Published on: May 28, 2015

The Lancet Volume 385 of May 23, 2015 carries an article by Dinesh C. Sharma about health spending in India, which makes us wonder whether we have forgotten our kitchen table wisdom that health is more important than wealth.

India’s health spending has always been one of the lowest in the world. Compared to 15-17% of GDP spent by the U.S. government on health and compared to 5%, which is the lowest among most civilized countries, India stands out with its abysmally low health spending of less than 1.2%. During the last decade, health spending had slowly crawled up from 1.1% to nearly 1.2%, but the newly declared health policy has slashed it by 15%.

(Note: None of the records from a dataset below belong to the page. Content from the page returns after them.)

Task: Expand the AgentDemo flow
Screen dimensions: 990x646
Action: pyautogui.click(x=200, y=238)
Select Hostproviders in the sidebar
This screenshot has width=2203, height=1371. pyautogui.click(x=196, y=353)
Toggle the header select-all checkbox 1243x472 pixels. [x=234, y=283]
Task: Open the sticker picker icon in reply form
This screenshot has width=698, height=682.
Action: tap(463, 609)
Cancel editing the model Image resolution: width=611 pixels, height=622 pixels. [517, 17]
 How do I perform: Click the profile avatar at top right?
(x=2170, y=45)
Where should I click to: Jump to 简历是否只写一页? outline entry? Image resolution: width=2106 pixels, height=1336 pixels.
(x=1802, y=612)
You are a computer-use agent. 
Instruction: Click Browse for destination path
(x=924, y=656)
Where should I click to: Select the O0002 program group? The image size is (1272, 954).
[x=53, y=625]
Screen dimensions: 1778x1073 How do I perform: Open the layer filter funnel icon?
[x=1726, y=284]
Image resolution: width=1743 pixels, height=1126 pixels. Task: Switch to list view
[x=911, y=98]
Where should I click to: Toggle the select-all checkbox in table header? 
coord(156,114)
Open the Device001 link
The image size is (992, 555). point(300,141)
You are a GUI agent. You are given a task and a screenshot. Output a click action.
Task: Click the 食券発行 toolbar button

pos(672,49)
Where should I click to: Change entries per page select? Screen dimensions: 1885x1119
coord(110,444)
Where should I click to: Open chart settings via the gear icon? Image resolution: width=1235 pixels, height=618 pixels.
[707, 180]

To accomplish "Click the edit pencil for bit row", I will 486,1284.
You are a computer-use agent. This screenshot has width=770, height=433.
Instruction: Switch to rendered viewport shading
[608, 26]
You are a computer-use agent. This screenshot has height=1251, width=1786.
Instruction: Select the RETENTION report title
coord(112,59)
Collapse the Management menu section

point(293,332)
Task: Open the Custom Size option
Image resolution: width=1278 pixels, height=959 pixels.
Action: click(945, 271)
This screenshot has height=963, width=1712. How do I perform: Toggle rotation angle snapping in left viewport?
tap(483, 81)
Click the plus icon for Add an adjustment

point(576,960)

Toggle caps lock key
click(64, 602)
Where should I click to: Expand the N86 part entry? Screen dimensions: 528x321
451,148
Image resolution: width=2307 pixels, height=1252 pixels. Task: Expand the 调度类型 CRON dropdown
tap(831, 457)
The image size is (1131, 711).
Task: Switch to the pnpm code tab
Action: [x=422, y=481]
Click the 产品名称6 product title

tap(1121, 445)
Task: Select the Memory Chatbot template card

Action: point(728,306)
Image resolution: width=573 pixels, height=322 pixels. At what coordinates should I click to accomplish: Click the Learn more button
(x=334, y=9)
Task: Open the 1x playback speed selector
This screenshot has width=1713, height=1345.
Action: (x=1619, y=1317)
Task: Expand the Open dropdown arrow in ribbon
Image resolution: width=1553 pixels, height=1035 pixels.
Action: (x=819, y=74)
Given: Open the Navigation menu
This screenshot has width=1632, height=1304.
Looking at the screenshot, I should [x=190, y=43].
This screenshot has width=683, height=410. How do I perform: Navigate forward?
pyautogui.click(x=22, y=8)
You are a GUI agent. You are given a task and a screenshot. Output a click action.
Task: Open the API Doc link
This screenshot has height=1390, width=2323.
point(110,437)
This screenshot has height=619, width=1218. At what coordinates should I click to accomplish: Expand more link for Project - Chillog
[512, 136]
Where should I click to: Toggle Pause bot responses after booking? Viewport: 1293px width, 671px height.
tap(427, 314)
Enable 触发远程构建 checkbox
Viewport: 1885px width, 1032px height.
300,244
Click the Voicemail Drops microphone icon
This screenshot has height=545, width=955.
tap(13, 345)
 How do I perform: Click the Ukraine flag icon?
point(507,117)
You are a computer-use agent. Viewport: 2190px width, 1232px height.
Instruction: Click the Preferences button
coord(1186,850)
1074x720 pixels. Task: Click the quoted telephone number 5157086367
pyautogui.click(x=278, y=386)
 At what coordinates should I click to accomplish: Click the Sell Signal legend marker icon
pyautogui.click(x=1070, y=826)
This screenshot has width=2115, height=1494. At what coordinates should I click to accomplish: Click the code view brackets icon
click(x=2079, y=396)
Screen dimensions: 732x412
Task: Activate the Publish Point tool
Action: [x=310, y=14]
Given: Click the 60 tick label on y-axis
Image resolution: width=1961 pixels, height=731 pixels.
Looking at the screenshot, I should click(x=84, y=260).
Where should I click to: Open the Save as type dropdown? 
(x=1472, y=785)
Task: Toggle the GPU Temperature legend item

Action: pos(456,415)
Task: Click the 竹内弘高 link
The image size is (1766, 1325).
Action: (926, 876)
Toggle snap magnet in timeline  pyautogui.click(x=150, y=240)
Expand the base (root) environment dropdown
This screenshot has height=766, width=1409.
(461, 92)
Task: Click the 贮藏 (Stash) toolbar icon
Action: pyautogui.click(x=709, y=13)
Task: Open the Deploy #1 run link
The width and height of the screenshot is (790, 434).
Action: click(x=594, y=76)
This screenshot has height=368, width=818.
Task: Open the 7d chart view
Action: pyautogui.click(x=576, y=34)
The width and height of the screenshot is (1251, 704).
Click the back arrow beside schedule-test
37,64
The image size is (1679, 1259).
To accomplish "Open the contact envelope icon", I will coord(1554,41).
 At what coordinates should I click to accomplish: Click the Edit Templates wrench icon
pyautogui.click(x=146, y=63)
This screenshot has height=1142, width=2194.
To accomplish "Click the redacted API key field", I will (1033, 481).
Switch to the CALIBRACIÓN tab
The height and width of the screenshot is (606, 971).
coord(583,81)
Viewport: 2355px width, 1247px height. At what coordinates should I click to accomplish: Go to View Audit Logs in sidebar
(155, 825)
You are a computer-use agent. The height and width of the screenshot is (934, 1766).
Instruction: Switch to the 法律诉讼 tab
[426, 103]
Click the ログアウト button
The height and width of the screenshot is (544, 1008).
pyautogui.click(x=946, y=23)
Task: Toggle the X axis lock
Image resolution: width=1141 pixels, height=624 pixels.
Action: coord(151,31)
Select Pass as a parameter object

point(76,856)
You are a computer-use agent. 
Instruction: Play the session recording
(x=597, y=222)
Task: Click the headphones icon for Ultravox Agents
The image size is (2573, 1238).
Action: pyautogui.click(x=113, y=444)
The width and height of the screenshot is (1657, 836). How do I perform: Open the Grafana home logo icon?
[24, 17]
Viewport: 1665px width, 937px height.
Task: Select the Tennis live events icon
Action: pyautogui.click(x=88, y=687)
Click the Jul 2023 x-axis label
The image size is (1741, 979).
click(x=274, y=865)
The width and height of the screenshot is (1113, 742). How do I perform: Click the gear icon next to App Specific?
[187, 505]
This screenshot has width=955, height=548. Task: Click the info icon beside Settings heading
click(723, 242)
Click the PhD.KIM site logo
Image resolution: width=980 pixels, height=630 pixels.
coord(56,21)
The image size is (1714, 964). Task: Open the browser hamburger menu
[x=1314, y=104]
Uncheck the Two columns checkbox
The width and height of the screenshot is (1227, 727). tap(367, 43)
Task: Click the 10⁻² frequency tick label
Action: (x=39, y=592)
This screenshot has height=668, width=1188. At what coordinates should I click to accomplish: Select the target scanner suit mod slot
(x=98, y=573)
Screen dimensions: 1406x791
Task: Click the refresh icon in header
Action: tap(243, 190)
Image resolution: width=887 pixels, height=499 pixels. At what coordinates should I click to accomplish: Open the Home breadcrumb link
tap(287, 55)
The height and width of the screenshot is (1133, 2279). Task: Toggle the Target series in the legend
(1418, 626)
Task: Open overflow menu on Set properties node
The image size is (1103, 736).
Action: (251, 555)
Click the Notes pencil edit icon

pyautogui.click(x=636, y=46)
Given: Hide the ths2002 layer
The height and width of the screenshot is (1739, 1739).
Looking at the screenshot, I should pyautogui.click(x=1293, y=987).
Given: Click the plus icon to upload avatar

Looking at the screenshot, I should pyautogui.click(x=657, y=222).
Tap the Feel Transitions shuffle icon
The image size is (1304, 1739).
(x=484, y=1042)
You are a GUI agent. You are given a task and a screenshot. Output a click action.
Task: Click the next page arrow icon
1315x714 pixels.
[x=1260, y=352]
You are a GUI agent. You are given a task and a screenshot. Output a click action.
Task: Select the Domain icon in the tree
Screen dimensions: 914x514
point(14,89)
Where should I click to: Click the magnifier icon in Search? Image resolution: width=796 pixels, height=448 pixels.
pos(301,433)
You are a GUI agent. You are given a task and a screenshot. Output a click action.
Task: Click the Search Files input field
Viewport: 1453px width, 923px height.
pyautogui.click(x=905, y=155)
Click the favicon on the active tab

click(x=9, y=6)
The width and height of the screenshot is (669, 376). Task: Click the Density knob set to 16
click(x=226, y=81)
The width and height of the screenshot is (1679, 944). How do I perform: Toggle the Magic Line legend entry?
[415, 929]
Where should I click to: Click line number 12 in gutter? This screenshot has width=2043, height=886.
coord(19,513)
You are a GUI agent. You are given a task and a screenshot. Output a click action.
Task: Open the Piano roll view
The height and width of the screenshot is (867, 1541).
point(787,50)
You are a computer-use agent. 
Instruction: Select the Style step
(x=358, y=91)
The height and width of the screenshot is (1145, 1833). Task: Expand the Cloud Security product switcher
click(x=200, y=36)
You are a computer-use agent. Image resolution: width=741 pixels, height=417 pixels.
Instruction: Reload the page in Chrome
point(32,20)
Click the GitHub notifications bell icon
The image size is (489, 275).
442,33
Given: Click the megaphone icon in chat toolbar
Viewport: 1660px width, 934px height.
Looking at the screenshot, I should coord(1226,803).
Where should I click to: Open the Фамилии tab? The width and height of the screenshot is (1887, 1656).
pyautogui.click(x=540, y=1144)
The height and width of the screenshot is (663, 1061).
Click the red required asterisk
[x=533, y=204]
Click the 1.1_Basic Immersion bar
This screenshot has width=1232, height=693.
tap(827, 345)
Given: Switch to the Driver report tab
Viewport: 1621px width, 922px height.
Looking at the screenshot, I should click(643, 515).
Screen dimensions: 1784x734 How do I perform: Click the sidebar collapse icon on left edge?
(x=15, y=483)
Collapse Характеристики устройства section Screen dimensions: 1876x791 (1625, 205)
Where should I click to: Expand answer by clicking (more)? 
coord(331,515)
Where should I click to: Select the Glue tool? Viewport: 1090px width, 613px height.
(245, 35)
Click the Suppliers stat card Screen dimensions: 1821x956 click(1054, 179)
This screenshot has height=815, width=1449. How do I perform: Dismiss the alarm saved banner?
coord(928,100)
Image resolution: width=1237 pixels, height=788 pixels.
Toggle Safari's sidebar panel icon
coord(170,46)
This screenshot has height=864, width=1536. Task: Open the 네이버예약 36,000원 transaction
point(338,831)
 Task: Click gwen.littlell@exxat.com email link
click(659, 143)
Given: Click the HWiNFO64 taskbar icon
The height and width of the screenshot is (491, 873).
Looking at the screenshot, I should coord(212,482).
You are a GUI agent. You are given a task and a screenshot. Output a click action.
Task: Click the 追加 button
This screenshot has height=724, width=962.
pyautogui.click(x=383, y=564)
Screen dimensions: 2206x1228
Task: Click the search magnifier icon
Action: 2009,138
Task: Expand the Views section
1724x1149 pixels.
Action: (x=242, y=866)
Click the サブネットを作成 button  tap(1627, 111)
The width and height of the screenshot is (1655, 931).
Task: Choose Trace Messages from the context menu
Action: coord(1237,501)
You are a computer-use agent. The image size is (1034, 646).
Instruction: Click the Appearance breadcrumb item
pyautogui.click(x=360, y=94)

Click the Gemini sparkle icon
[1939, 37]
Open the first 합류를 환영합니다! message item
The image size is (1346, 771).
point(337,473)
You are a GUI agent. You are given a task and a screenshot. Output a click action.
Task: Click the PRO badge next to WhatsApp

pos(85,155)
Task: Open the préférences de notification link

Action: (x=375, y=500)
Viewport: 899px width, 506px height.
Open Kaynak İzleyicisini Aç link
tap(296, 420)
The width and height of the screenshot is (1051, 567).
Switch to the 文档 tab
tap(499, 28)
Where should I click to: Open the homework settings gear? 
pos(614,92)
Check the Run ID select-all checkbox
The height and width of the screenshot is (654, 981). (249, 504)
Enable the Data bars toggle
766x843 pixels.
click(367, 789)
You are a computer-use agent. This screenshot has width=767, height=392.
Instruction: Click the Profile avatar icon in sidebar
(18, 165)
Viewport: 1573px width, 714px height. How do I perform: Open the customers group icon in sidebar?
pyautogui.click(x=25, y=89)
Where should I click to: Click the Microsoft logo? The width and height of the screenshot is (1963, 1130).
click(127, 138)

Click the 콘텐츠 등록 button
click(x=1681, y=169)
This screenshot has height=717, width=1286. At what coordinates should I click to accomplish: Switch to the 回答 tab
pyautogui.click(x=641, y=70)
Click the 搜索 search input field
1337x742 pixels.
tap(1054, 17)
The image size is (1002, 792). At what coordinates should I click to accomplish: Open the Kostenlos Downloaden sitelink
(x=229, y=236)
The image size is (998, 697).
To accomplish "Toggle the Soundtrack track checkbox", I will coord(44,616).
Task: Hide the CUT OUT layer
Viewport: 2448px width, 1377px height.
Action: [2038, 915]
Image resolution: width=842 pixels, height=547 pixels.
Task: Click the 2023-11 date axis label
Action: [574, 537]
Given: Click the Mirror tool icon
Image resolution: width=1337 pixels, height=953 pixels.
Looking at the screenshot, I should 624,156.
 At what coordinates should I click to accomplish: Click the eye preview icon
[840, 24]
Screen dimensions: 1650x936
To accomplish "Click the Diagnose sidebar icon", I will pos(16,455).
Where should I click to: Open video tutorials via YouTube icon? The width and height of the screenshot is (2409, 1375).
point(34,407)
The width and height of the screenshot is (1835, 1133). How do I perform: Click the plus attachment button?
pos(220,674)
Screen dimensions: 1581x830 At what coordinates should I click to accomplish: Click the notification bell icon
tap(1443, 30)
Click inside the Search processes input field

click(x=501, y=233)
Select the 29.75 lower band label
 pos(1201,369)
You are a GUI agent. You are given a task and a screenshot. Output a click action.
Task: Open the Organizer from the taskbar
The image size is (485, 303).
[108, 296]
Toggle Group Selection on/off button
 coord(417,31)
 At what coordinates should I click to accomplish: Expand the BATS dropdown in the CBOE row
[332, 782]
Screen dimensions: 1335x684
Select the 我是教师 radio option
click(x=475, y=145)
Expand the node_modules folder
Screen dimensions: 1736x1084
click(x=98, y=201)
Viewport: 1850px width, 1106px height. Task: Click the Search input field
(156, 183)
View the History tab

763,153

One of the major achievements in the last decade was the spending by the Government of India through the National Rural Health Mission (NRHM) to improve health services, particularly with a focus on infant and maternal mortality. The availability of medicines had improved in government hospitals, including primary health centres. For the first time, diabetics and hypertensives from the poorer strata of the society were getting essential medicines free. There were plenty of imperfections, but certainly there was a trend towards improvement. The proposed cut in health spending by 15% does seem tragic. According to the government, under a new tax-sharing formula, states will get more funds and they will spend more on health. But the Lancet quotes experts who expect that the maximum that the state may get out of such tax-sharing is 0.7% of GDP, while some states will actually lose out. The National AIDS Control Program, which had succeeded in keeping prevalence below 1% and in improving ART also now stands under threat.

The impact on palliative care access is predictable. Though the government of India had framed the National Program of Palliative Care (NPPC) in 2012, it had been able to provide only about 2% of the originally proposed budget for the purpose. Now, even that stands threatened.